» TASKS TO COMPLETE
**1.** The post on following and unfollowing on Hubski gives reasons against making following anonymous. List each one.
**2.** Continue the post on following and unfollowing on Hubski from its final sentence.

The other day, ecib and I were having a conversation about following and unfollowing on Hubski. He made the point that 'unfollowing' someone can be a bit uncomfortable at times, because it might be considered to be a negative opinion towards that user.

IMO it is important that people feel the freedom to curate their feed based upon content rather than user relationships. For that reason, I see how displaying user relationships could be problematic.

ecib suggested that we make following anonymous; in that case, you can see the number of people that follow you, but you cannot see their names.

Personally, I think this might be going too far, as someone that starts following you might be someone that you would like to follow in turn. In addition, I think people (especially new users), might be reasonably suspicious about follower numbers that cannot be verified. Furthermore, it might be argued that high-lighting user relationships improves the discourse we have here, as it stresses the connectivity between users; however, I am not sure if this is true or not.

» SUPPLIED MATERIAL
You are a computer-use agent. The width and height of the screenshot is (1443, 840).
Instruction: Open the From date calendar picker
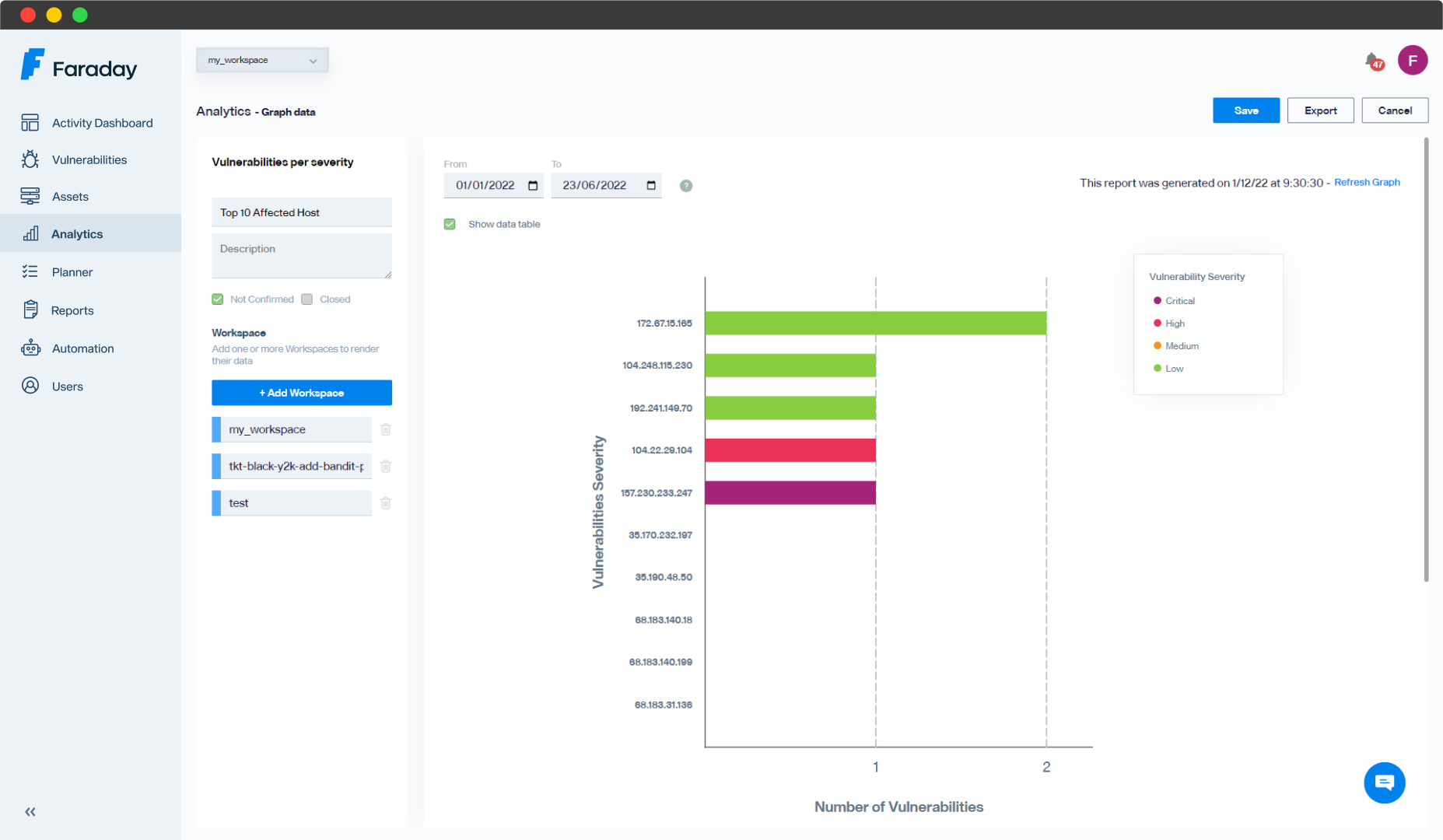tap(533, 185)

» SOLVED TASKS
**1.**
- Someone who starts following you might be someone you would like to follow in turn.
- People, especially new users, might reasonably be suspicious of follower numbers that cannot be verified.
- Highlighting user relationships might improve the discourse on the site by stressing the connectivity between users, though the writer is not sure this is true.

**2.**
After thinking on it, I suggested to ecib that one solution would be to drop the follow color (green) and the co-follower color (blue-green), and only highlight the users that you follow (blue). Although this wouldn't completely alleviate 'unfollow guilt', it would make unfollowing much less obvious, and people might feel more free to do it.

I'm interested to hear everyone else's thoughts are on the issue.

kleinbl00:

Don't change a thing. On this particular issue, you nailed it in one.

Here's what you get by publishing the follower relationships:

1) You can see the blocs that make Hubski function

2) You remind the user of their clout, or lack thereof

3) You establish a concrete, human relationship in a void of digital nothingness

4) You provide feedback beyond stupid hubwheels as far as ones performance

5) You inform the user of Reddit influxes

WOULD YOU LIKE TO KNOW HOW REDDIT BECAME 4CHAN? Okay, twist my arm.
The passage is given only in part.